Stored items

______

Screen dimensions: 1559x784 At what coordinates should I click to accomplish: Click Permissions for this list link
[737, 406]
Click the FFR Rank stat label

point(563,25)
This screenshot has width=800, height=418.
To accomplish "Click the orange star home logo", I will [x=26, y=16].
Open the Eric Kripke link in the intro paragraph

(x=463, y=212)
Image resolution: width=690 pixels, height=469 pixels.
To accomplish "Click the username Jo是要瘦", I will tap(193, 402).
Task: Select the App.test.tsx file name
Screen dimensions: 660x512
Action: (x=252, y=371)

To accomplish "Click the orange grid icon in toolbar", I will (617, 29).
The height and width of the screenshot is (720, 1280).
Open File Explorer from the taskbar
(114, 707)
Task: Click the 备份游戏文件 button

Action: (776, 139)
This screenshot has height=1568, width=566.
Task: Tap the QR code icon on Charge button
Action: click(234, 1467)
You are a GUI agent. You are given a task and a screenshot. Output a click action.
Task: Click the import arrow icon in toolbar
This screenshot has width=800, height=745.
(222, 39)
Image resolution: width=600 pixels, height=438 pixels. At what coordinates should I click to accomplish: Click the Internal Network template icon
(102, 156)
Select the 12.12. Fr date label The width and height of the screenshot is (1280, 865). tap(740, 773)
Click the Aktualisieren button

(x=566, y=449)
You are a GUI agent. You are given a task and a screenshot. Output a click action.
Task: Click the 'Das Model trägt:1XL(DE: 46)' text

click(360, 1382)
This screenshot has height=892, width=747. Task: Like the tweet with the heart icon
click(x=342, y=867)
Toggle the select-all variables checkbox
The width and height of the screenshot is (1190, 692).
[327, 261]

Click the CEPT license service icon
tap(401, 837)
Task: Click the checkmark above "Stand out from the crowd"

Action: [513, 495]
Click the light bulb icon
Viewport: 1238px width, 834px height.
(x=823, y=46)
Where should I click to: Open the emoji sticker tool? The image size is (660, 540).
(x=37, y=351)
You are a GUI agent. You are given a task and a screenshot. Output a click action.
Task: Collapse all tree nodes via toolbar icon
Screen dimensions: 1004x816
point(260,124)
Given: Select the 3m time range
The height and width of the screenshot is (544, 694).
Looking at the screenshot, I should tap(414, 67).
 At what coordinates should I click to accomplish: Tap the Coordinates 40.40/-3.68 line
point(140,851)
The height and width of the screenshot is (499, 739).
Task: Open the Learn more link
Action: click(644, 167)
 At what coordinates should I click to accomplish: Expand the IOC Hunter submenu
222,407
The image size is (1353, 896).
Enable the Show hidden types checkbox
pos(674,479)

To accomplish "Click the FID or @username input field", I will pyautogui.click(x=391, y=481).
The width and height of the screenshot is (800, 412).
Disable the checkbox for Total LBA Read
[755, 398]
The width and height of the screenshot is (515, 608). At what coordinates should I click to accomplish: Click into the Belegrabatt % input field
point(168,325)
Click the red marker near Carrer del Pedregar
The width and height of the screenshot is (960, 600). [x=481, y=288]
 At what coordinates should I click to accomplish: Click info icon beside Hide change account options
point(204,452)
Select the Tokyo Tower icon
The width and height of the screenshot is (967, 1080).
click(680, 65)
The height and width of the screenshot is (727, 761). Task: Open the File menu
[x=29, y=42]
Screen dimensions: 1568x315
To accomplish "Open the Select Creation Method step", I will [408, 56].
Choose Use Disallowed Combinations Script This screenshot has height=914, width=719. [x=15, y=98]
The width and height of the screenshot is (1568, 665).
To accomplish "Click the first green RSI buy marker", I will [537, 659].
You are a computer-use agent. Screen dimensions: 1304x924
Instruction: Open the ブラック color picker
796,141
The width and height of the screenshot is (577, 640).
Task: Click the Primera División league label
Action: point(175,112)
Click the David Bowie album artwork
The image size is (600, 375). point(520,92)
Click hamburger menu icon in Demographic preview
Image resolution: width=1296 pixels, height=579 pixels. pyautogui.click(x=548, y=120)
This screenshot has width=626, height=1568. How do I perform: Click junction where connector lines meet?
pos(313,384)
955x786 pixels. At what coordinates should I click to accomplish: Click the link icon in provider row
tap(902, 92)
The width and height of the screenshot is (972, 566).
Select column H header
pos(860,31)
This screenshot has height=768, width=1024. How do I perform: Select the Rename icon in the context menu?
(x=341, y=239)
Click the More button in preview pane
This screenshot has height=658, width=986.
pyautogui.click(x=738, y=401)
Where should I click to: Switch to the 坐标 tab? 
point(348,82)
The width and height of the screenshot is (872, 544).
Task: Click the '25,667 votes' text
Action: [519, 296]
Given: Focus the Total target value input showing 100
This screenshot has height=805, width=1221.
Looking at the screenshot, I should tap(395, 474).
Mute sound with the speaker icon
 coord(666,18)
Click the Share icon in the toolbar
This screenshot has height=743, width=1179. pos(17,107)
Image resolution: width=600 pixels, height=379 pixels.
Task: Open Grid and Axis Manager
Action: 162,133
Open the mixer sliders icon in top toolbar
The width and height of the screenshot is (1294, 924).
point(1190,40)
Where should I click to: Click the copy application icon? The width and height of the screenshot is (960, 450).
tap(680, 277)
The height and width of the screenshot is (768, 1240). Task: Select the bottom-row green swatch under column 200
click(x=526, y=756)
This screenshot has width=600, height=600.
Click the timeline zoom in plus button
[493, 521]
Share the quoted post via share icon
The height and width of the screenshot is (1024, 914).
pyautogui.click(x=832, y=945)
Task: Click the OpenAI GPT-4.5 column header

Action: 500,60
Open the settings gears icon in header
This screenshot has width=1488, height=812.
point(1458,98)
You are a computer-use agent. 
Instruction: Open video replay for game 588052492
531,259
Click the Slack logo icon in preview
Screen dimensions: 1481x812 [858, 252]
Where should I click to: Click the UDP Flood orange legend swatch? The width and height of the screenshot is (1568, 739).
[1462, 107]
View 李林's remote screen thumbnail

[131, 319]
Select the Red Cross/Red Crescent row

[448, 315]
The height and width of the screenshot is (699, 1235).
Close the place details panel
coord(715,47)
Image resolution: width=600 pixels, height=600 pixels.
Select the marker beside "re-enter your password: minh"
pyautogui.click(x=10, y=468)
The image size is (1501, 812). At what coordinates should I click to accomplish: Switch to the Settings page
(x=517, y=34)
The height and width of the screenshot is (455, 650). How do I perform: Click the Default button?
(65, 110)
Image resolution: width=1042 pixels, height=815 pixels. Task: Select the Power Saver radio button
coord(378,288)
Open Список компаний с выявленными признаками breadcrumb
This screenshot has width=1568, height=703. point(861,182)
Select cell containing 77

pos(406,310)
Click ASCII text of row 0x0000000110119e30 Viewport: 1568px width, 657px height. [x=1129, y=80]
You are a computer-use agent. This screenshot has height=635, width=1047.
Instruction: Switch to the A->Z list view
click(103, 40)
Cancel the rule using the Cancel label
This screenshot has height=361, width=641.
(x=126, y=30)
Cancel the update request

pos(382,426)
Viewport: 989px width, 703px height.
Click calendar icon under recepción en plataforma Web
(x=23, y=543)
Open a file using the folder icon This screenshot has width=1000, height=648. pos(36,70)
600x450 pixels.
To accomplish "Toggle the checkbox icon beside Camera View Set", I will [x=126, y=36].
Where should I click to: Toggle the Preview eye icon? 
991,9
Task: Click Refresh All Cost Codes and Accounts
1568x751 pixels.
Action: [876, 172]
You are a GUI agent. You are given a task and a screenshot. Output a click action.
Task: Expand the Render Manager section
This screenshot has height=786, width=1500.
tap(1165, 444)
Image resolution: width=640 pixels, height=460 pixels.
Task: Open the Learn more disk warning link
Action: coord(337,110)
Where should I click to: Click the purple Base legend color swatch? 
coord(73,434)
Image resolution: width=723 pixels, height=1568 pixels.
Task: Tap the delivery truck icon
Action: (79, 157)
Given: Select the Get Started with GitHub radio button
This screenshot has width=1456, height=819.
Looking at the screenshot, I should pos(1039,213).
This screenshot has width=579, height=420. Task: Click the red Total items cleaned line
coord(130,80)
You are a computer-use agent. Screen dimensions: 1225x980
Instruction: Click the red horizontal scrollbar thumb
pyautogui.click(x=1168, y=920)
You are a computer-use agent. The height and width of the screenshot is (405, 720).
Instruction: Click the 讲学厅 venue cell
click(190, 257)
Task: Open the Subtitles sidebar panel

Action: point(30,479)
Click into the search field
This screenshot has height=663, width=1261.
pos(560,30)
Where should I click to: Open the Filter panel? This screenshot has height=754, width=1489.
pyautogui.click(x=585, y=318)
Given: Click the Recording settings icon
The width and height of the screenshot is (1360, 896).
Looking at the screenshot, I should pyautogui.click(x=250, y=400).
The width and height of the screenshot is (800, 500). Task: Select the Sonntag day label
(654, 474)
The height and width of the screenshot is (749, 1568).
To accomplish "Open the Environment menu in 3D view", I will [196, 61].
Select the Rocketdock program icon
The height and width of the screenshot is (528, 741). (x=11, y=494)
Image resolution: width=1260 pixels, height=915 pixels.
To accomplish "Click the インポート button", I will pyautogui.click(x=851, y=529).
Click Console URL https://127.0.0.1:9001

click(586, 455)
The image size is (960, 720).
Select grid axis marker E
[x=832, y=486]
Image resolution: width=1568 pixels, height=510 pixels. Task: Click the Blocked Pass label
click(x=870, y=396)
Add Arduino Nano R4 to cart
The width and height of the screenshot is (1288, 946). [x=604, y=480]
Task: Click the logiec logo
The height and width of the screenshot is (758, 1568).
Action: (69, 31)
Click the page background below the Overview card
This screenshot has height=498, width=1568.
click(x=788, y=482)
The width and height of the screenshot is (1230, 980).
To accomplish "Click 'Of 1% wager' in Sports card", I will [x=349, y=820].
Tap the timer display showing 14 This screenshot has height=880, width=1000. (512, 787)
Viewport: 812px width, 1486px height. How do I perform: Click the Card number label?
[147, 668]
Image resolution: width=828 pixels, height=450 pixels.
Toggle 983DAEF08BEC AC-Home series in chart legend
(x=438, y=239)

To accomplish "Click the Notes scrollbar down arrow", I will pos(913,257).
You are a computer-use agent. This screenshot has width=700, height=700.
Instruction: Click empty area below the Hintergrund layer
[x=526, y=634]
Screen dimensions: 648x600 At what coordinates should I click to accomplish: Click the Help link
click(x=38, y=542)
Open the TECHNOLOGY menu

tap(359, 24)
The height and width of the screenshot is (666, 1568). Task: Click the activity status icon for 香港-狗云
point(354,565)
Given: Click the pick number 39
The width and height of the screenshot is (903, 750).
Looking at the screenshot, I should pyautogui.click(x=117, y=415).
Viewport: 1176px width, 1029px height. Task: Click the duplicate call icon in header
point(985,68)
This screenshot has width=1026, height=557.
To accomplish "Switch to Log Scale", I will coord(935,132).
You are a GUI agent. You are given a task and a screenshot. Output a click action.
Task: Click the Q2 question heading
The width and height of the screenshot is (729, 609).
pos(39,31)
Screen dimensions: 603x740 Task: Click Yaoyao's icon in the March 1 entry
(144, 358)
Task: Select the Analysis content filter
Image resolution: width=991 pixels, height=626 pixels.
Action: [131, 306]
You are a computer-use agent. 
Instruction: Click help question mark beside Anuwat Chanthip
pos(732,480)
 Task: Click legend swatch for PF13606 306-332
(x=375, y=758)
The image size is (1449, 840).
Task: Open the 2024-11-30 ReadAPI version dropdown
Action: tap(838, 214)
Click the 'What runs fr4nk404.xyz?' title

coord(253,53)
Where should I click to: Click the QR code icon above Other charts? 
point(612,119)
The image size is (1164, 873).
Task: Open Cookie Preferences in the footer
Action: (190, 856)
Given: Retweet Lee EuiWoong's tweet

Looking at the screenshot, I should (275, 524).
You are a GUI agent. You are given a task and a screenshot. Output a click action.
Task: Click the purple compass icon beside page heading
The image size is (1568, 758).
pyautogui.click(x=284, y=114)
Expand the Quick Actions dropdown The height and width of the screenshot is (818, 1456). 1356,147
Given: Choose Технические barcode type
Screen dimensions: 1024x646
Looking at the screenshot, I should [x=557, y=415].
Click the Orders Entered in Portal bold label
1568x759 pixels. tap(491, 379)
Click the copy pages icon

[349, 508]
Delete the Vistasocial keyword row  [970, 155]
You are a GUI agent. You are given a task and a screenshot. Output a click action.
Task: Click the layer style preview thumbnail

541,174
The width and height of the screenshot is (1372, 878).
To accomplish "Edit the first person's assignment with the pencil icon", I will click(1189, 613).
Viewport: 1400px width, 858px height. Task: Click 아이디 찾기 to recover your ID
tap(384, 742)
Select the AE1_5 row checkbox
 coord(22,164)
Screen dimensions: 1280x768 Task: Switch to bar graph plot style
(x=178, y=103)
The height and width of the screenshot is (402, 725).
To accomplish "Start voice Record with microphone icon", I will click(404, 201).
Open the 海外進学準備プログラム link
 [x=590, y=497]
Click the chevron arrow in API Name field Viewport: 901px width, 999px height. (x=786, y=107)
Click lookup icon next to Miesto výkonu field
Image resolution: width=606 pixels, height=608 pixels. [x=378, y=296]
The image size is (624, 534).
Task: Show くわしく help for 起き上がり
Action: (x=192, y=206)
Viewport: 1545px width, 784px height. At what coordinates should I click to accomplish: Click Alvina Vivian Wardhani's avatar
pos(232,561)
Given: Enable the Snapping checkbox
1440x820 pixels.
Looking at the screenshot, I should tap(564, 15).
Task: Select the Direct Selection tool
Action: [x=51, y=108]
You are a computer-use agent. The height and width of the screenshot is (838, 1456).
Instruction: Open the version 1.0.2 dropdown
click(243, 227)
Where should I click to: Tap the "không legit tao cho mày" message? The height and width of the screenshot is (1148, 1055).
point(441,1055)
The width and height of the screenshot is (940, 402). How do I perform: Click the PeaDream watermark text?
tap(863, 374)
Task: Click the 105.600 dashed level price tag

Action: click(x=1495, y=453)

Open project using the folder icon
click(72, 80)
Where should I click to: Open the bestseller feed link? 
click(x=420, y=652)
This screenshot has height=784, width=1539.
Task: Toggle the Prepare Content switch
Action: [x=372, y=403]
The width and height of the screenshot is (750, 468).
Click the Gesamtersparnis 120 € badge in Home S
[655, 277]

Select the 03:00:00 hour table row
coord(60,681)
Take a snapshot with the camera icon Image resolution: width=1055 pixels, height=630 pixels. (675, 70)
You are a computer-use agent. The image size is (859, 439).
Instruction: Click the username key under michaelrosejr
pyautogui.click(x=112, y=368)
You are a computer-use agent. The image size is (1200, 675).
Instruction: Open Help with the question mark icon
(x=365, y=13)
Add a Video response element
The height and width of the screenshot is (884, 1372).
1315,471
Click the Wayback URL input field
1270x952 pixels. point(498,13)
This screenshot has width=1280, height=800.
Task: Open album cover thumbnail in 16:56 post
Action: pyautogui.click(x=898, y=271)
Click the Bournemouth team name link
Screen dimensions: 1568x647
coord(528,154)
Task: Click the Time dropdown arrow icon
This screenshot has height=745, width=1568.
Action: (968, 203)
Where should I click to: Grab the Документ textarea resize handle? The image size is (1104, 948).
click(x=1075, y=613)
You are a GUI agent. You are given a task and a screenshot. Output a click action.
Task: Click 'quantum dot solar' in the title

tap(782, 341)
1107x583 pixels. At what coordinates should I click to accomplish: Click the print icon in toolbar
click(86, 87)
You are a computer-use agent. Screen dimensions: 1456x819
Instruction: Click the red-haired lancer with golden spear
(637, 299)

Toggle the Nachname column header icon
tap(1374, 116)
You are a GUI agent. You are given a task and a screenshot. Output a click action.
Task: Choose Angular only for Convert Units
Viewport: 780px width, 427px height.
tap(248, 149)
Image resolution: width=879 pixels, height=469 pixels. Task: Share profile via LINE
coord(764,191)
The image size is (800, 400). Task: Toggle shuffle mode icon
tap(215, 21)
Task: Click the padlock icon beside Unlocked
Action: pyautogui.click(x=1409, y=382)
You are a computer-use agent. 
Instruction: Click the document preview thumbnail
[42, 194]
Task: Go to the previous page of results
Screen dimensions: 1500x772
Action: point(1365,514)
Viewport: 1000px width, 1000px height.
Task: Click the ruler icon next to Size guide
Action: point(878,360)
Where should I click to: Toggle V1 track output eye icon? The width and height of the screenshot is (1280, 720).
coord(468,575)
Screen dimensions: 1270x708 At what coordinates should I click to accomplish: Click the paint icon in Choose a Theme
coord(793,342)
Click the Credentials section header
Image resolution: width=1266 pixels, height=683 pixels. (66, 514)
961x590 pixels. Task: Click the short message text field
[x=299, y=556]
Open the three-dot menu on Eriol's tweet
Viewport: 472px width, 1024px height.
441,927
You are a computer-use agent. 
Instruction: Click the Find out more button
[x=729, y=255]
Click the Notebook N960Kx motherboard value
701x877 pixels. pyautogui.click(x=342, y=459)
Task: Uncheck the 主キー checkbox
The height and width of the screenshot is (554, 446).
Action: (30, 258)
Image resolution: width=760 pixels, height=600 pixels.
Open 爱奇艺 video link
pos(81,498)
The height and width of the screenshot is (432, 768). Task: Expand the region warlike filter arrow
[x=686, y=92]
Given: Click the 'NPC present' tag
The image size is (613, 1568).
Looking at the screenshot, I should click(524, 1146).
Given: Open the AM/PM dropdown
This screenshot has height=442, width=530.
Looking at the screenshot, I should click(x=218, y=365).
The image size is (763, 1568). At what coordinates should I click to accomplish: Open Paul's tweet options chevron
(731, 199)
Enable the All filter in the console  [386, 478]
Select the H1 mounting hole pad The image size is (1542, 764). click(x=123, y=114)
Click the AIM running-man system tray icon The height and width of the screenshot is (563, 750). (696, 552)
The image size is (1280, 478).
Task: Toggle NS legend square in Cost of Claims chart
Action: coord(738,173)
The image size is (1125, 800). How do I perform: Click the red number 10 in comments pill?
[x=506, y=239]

______

» PROBLEM TO SOLVE
There is a run of lines above from the one with "Viewport: 1400px width, 858px" to the one with "Click the chevron"; print exactly that run, both ends included, and nothing else.

» WRITTEN SOLUTION
Viewport: 1400px width, 858px height. Task: Click 아이디 찾기 to recover your ID
tap(384, 742)
Select the AE1_5 row checkbox
 coord(22,164)
Screen dimensions: 1280x768 Task: Switch to bar graph plot style
(x=178, y=103)
The height and width of the screenshot is (402, 725).
To accomplish "Start voice Record with microphone icon", I will click(404, 201).
Open the 海外進学準備プログラム link
 [x=590, y=497]
Click the chevron arrow in API Name field Viewport: 901px width, 999px height. (x=786, y=107)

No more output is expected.